(Dataset entries)
- - - -

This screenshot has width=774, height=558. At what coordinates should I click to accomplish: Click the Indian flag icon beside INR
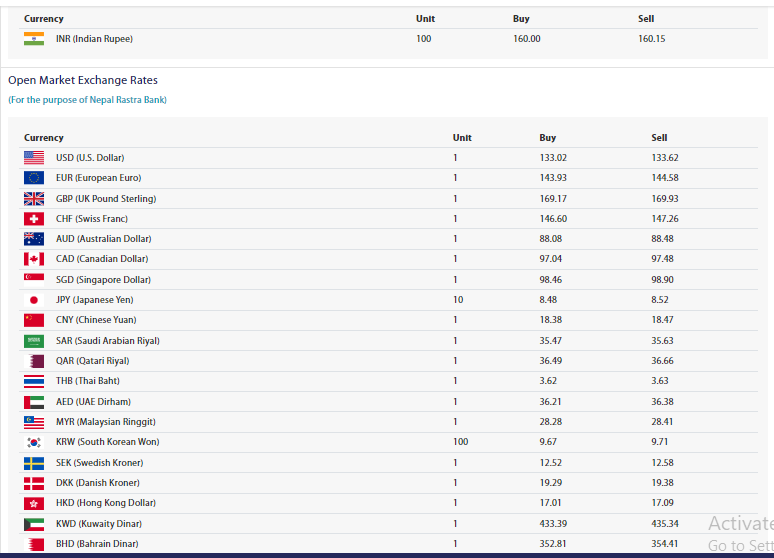tap(34, 39)
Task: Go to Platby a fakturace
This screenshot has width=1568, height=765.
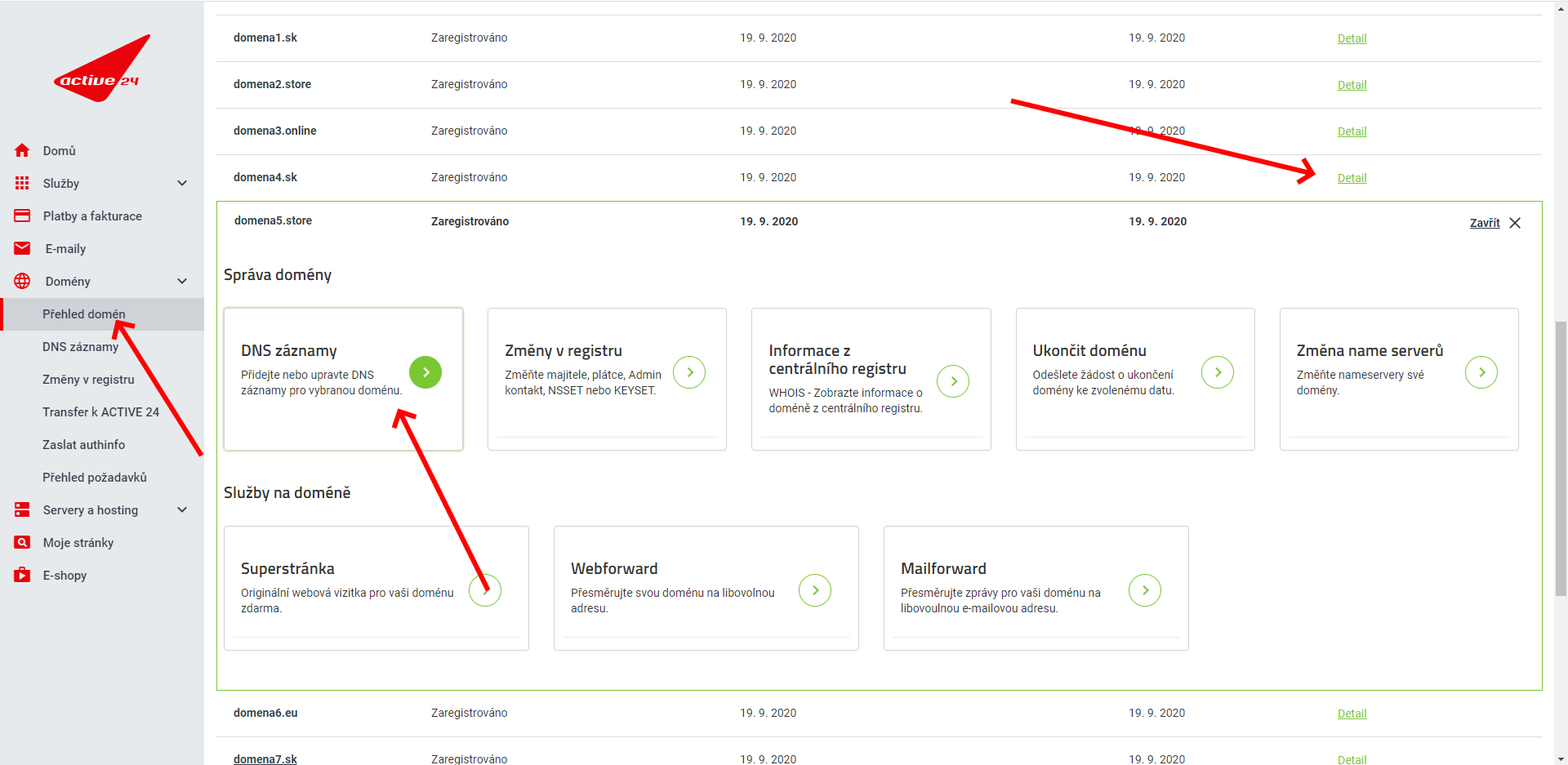Action: pos(92,216)
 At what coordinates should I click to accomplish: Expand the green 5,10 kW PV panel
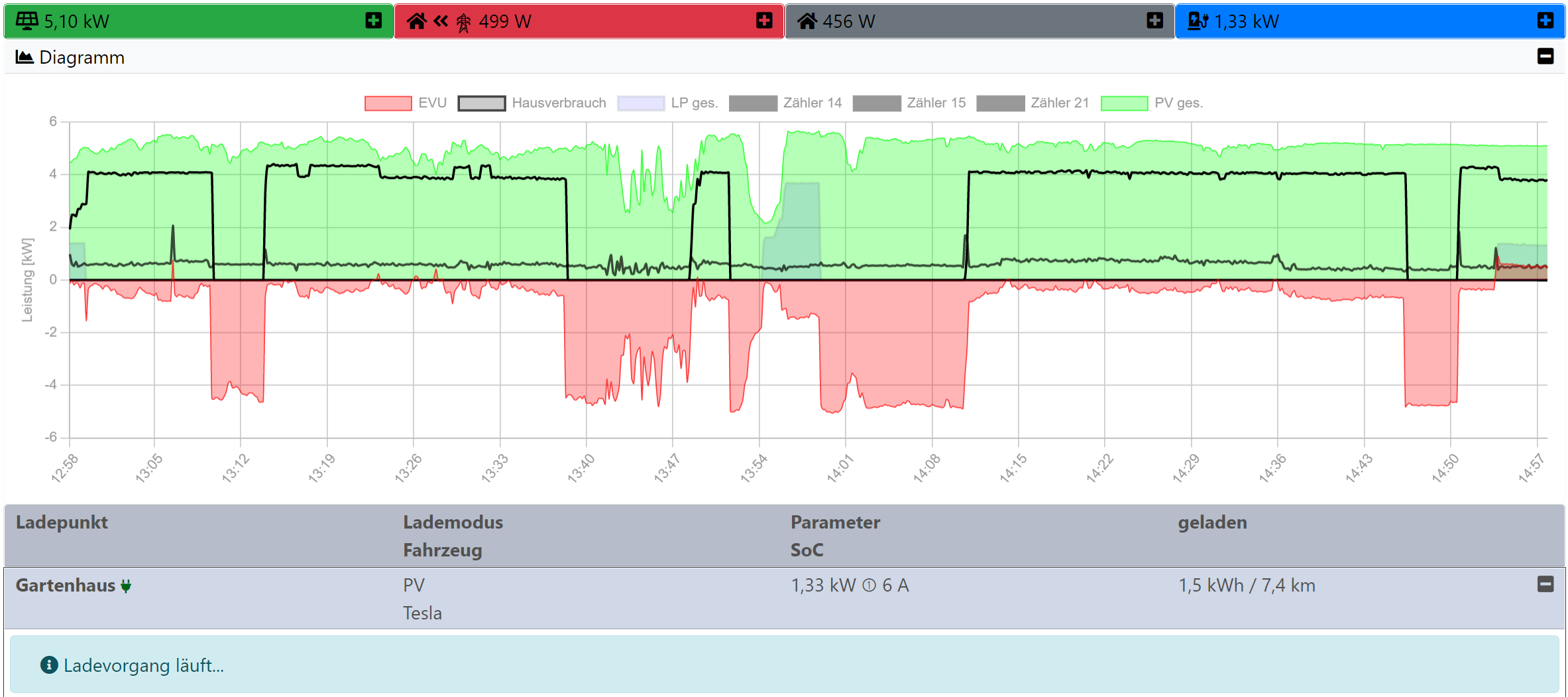click(x=374, y=21)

- - - -

▶ [ASSIGNED TASK]: Make an exact copy of the data, leaving its pictures out.

▶ [SOLUTION TO THIS EXERCISE]:
This screenshot has width=774, height=558. At what coordinates should I click to accomplish: Click the Indian flag icon beside INR
tap(34, 39)
Task: Go to Platby a fakturace
This screenshot has width=1568, height=765.
Action: pos(92,216)
 At what coordinates should I click to accomplish: Expand the green 5,10 kW PV panel
click(x=374, y=21)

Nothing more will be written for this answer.